Scientific classification
- Kingdom: Plantae
- Clade: Tracheophytes
- Clade: Angiosperms
- Clade: Eudicots
- Clade: Rosids
- Order: Sapindales
- Family: Meliaceae
- Genus: Swietenia
- Species: S. macrophylla
- Binomial name: Swietenia macrophylla King
- Synonyms: Swietenia belizensis Lundell ; Swietenia candollei Pittier ; Swietenia krukovii Gleason ; Swietenia macrophylla var. marabaensis Ledoux & Lobato ; Swietenia tessmannii Harms ;

= Swietenia macrophylla =

- Genus: Swietenia
- Species: macrophylla
- Authority: King
- Conservation status: EN
- Synonyms: Swietenia belizensis Lundell , Swietenia candollei Pittier , Swietenia krukovii Gleason , Swietenia macrophylla var. marabaensis Ledoux & Lobato , Swietenia tessmannii Harms

Species of plant

Swietenia macrophylla, commonly known as mahogany, Honduran mahogany, Honduras mahogany, or big-leaf mahogany is a species of plant in the Meliaceae family. It is one of three species in genus Swietenia that yield genuine mahogany timber, the others being Swietenia mahagoni and Swietenia humilis. It is native to South America, Mexico and Central America, but naturalized in the Philippines, Singapore, Malaysia and Hawaii, and cultivated in plantations and wind-breaks elsewhere.

== Description ==

=== Wood ===
Mahogany wood is strong and is usually a source for furniture, musical instruments, ships, doors, coffins, decors.

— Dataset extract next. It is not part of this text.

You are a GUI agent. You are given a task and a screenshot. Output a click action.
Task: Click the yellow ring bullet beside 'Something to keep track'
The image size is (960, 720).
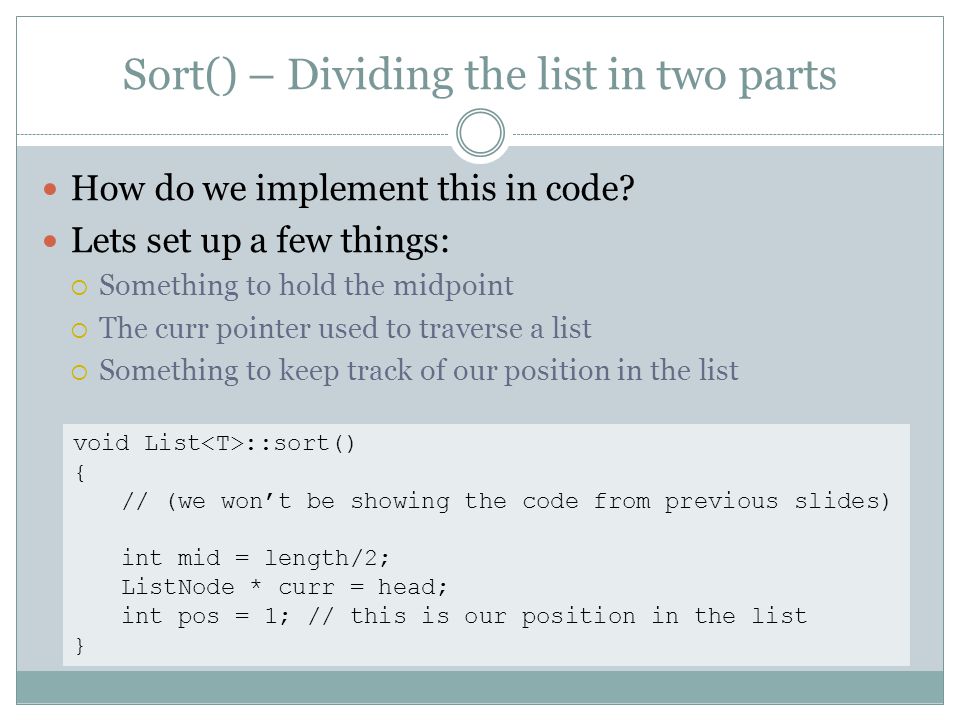pyautogui.click(x=80, y=372)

It also provides high chatoyance, with an average value above 20 PZC.

=== Leaves ===
Honduran mahogany is characterised by its large leaves, up to 45 cm (17 in) long. The leaflets are even in number and are connected by a central midrib.

=== Fruits ===
The fruits are called "sky fruits" because of their upward growth toward the sky. The fruits of mahogany can reach 40 cm (15.7 in) in length, in a light grey to brown capsule. Each fruit capsule may contain 71 winged seeds.

=== Seeds ===
The seeds of Honduran mahogany can reach 7 to 12 cm (2.7 to 4.7 in) long.

== Timber ==
Unlike mahogany sourced from its native locations, plantation mahogany grown in Asia is not restricted in trade. The mahogany timber grown in these Asian plantations is the major source of international trade in genuine mahogany today. The Asian countries which grow the majority of Swietenia macrophylla are India, Indonesia, Malaysia, Bangladesh, Fiji, Philippines, Singapore, and some others, with India and Fiji being the major world suppliers.

== Medicinal use ==

It was scientifically studied for its various biological activities. A detailed mechanism of action of apoptotic inducing effect on HCT116 human cancer cell line was elucidated. Through solvent extraction and fractionation done on seeds of Swietenia macrophylla, the ethyl acetate fraction (SMEAF) was further examined for its neuroprotective activity and acute toxicity effects. Various purified compounds derived from Swietenia macrophylla were further examined and was revealed to possesses potent PPARγ binding activity which might capable of stimulating glucose uptake in muscle cells.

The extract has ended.